Repeat exactly the lines of the material below that run from the "Given: Click the 应用 apply button" line to the "Open the File scanning option label" line, including both, and do not carry over any pictures.

------------------------------------------------------------

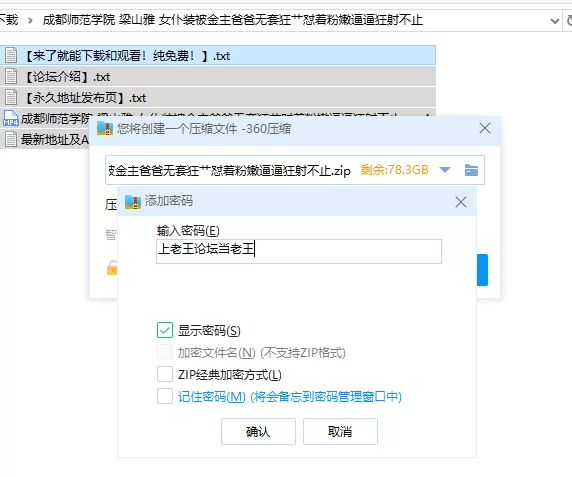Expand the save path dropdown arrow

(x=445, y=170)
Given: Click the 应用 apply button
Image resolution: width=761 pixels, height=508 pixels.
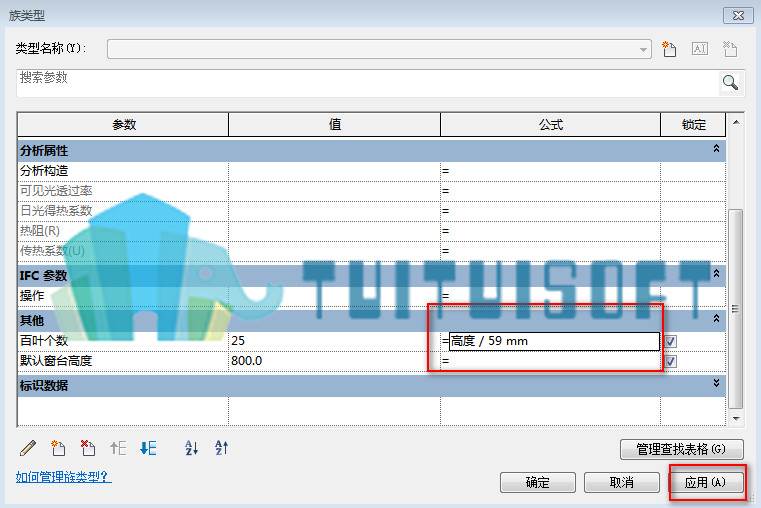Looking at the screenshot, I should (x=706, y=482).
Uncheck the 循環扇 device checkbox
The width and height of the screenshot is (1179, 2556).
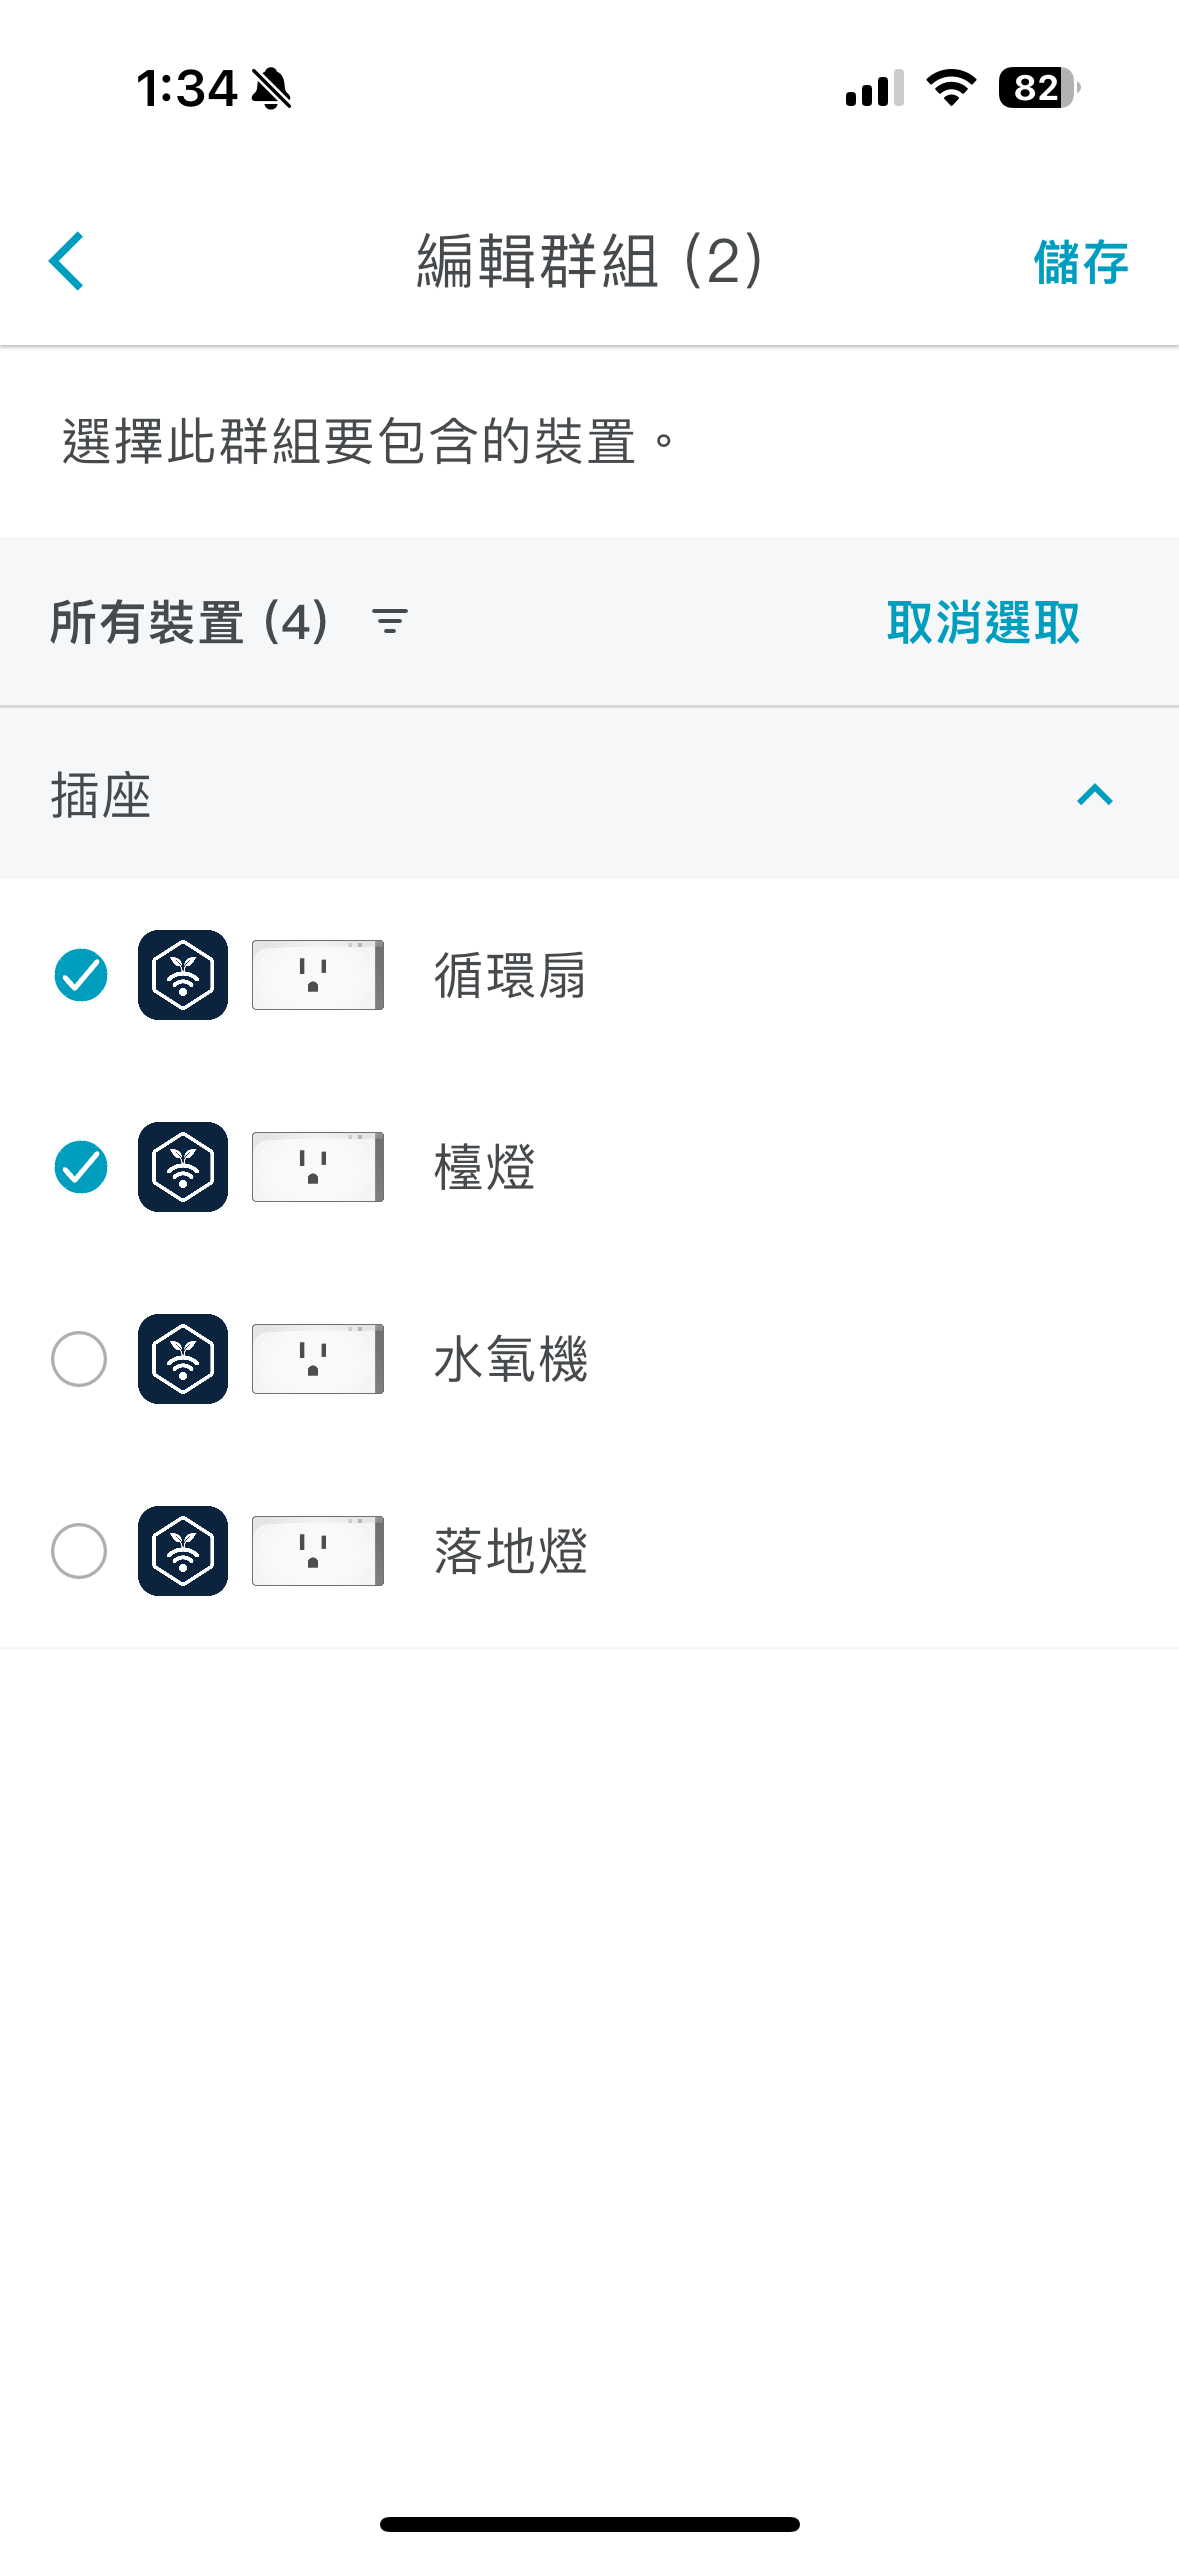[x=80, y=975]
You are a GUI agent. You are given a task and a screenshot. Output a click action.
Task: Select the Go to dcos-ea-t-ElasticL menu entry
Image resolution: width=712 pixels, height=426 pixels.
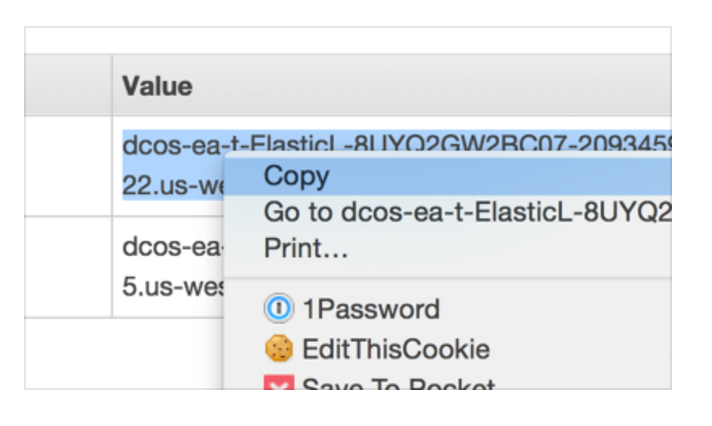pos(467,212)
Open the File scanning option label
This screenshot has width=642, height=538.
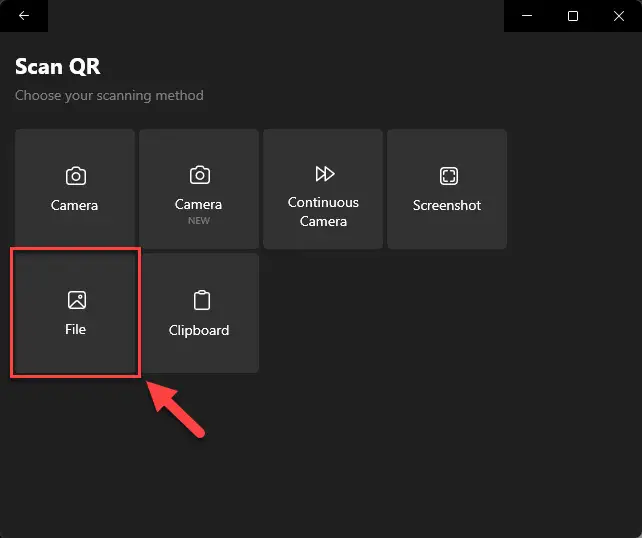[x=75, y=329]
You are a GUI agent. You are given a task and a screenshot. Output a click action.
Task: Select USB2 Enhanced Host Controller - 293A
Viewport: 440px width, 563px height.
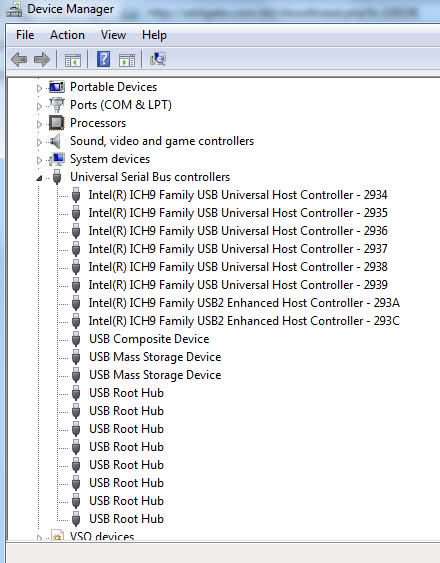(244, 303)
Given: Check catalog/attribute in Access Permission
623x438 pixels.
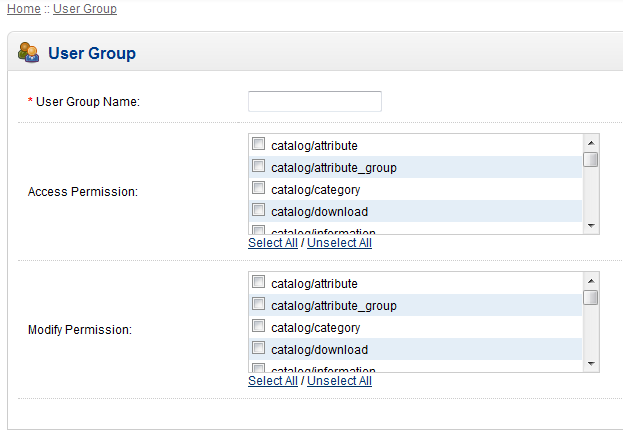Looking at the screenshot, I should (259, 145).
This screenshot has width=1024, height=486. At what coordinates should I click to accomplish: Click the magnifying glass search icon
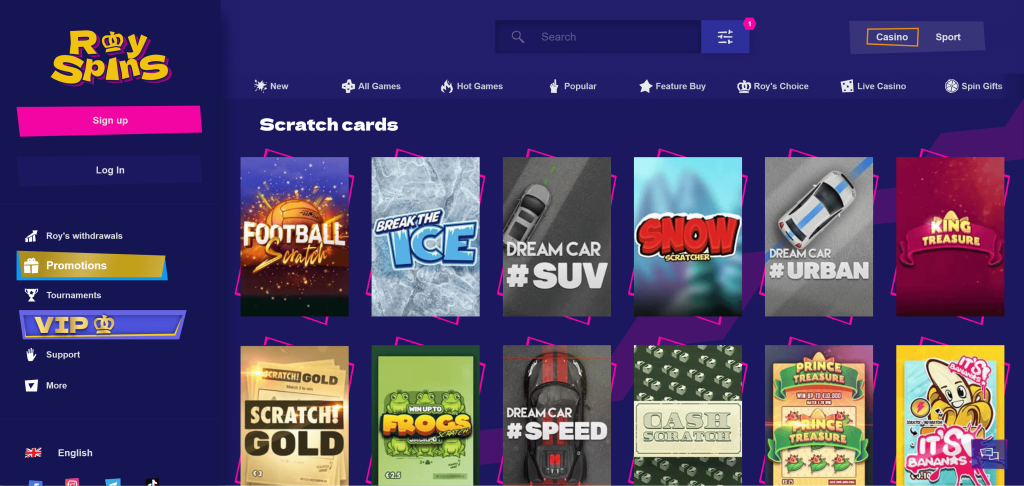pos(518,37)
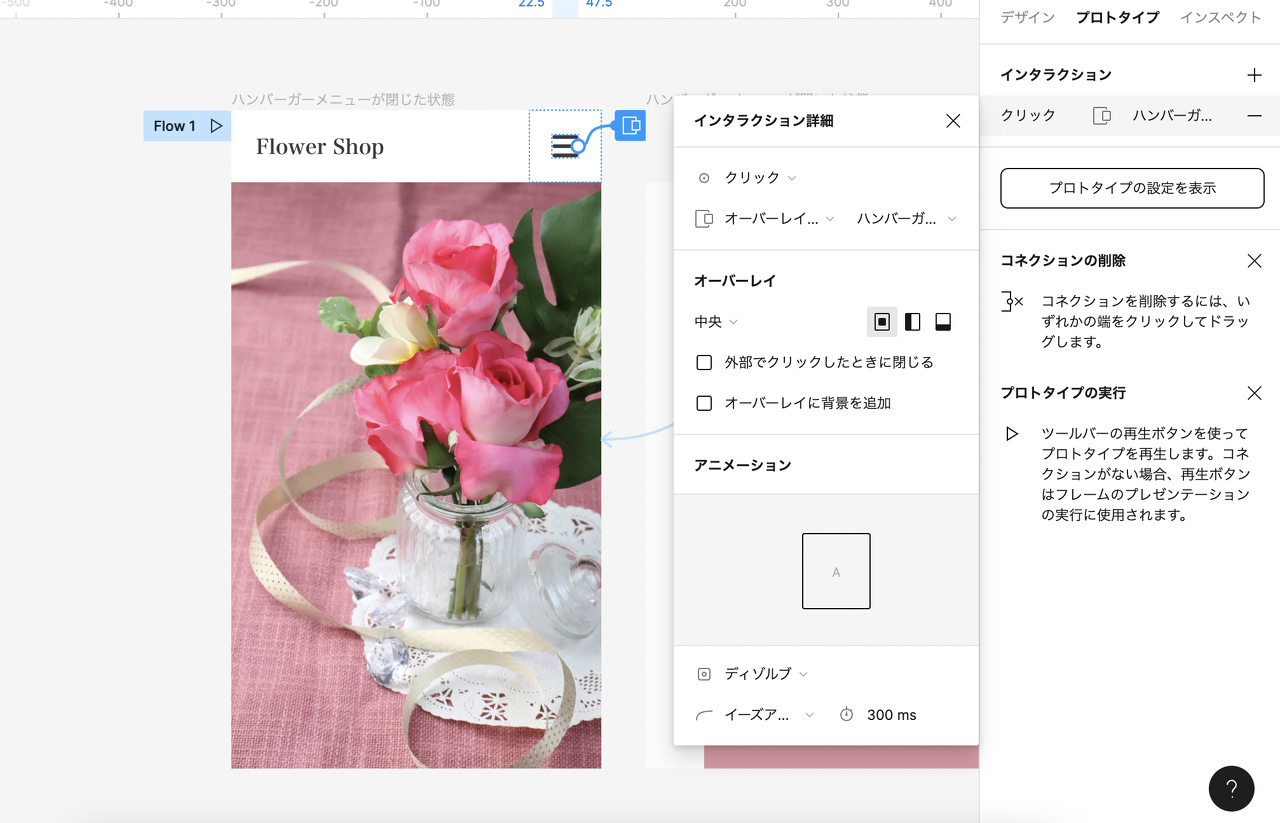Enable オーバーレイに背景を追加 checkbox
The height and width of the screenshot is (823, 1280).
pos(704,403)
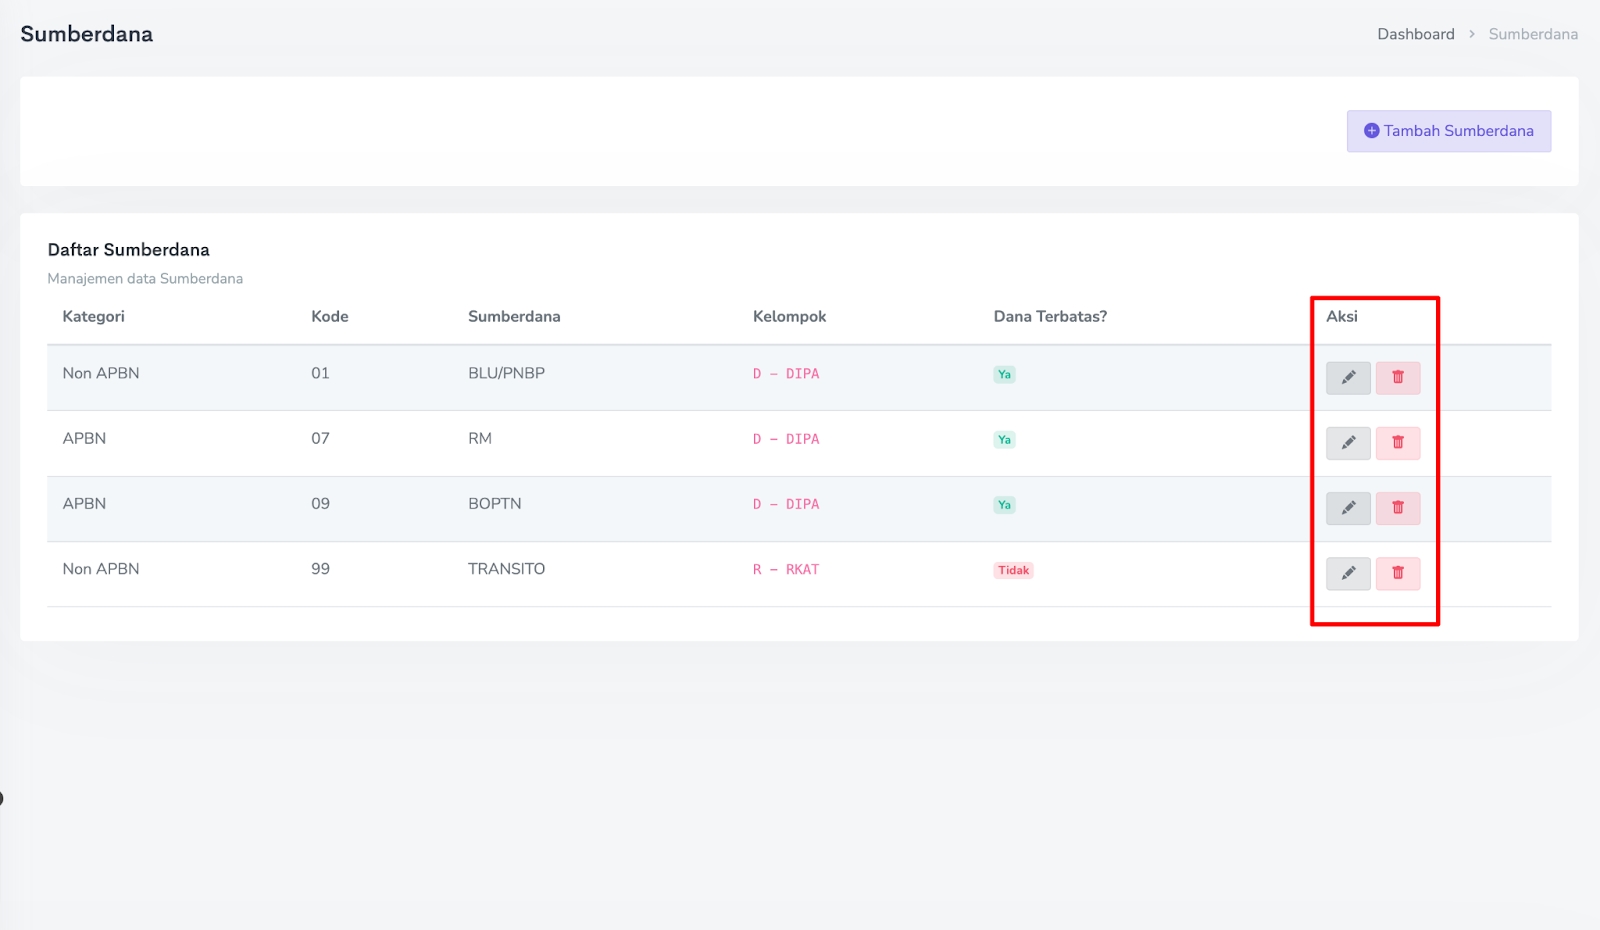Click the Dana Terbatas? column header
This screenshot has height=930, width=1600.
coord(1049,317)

------------------------------------------------------------

§ **PROBLEM SOLUTION**
Given: Click the 应用 apply button
Image resolution: width=761 pixels, height=508 pixels.
Looking at the screenshot, I should (x=706, y=482).
Uncheck the 循環扇 device checkbox
The width and height of the screenshot is (1179, 2556).
[x=80, y=975]
You are a GUI agent. You are given a task and a screenshot. Output a click action.
Task: Select the Go to dcos-ea-t-ElasticL menu entry
Image resolution: width=712 pixels, height=426 pixels.
pos(467,212)
Open the File scanning option label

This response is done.